Emirates Premium Economy added to the A380; Business & First Class refreshed

It has been a conversation for long, but finally, it has come to fruition. Emirates first talked publicly about its Premium Economy product in 2018. Since then, there was radio silence about the new product.

Emirates received its first A380 aircraft with the new Premium Economy installed earlier on in the last week of 2020. Its remaining order of 5 A380s will also be delivered with premium economy cabins over 2021 and 2022. Emirates’ premium economy seats will also be installed on some of its Boeing 777X aircraft which will join the fleet in 2023 (postponed from 2022 earlier)

Emirates Premium Economy

Emirates premium economy cabin on the A380 will offer 56 seats in a 2-4-2 cabin layout. Emirates has chosen the Recaro PL3530 premium economy seat, which is the same seat that Vistara has installed on their new 787-9 aircraft.

With a pitch of up to 40-inches, Emirates’ premium economy seat is 19.5 inches wide and reclines 8 inches into a cradle position with ample room to stretch out. Covered in cream-coloured anti-stain leather with stitching details and a wood panel finishing similar to Business Class, each seat is designed to provide optimal comfort and support with 6-way adjustable headrests, calf rests and footrests.

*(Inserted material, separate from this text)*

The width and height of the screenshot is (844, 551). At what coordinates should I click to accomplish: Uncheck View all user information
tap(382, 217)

Each seat has a 13.3” screen, one of the largest in its class, to enjoy the array of music, movies, TV, news and other content on Emirates’ award-winning ice. Customers will also find easily accessible in-seat charging points, an expansive dining table and side cocktail table.

Emirates Premium Economy is located at the front of the main (lower) deck, with three lavatories dedicated to customers.

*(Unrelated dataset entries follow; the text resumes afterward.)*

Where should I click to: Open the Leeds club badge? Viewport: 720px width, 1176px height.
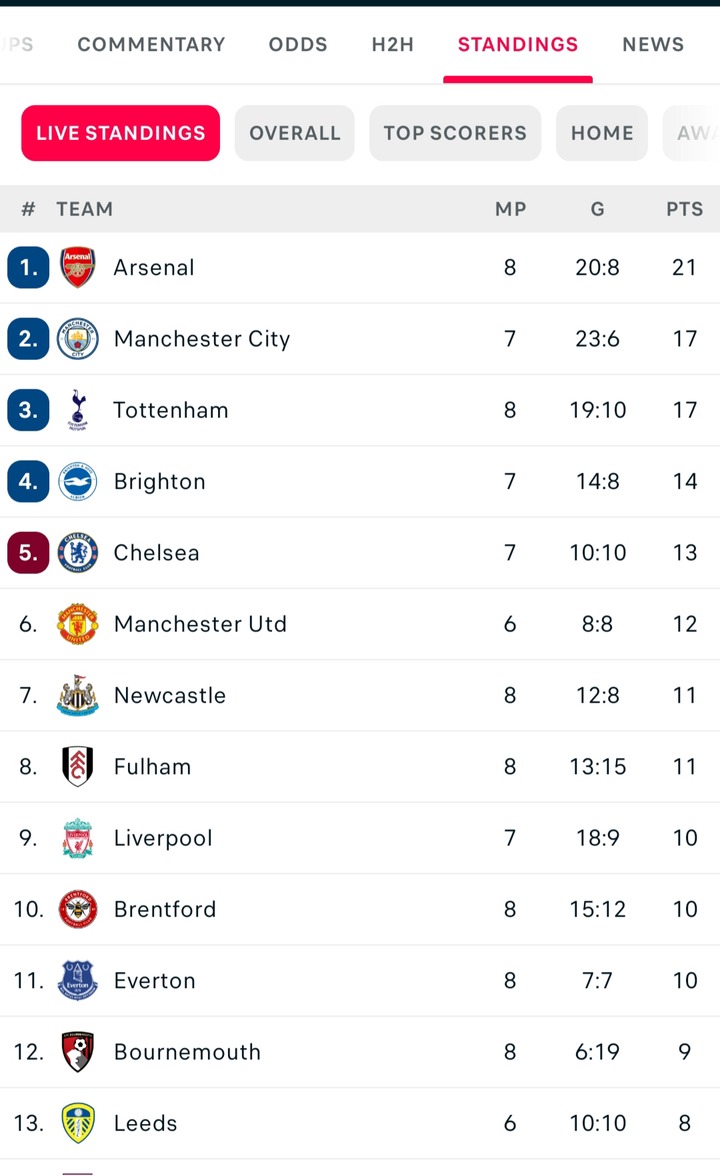77,1123
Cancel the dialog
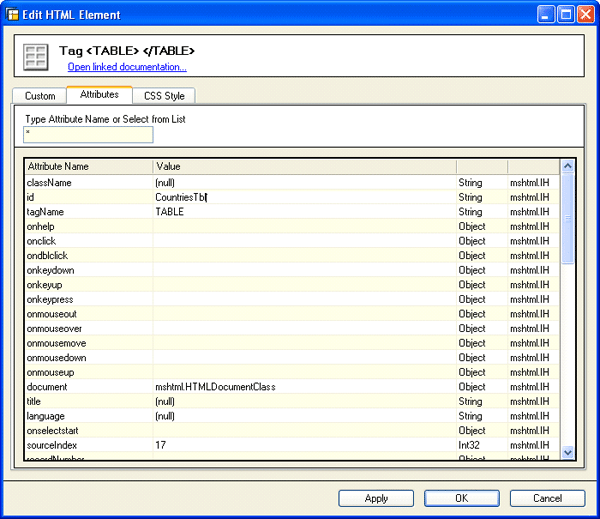This screenshot has height=519, width=600. point(547,498)

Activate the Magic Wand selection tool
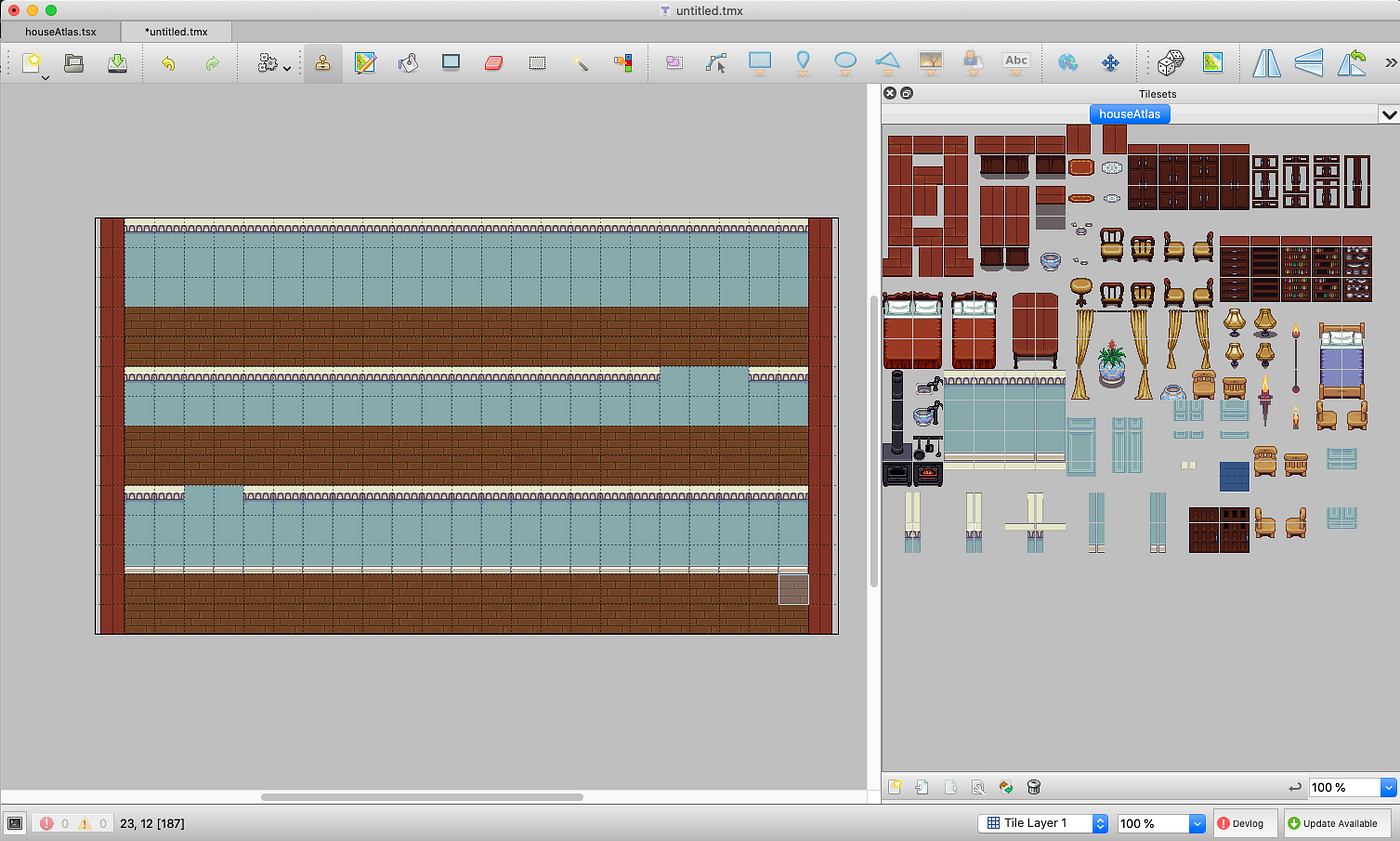click(580, 63)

Here is a video on the Emirates Premium Economy seat.

Premium Economy won’t be immediately bookable on the new aircraft, however. Emirates top boss, Sir Tim Clark suggested that

“Until we have a viable number of seats in our inventory to bring to market, we plan to offer the Emirates Premium Economy experience as a complimentary upgrade to valued customers.”

First Class: even more privacy and luxury

On this latest Emirates A380, the airline’s 14 First Class private suites have been enhanced from the original suites, slightly wider with taller doors, for more privacy and comfort.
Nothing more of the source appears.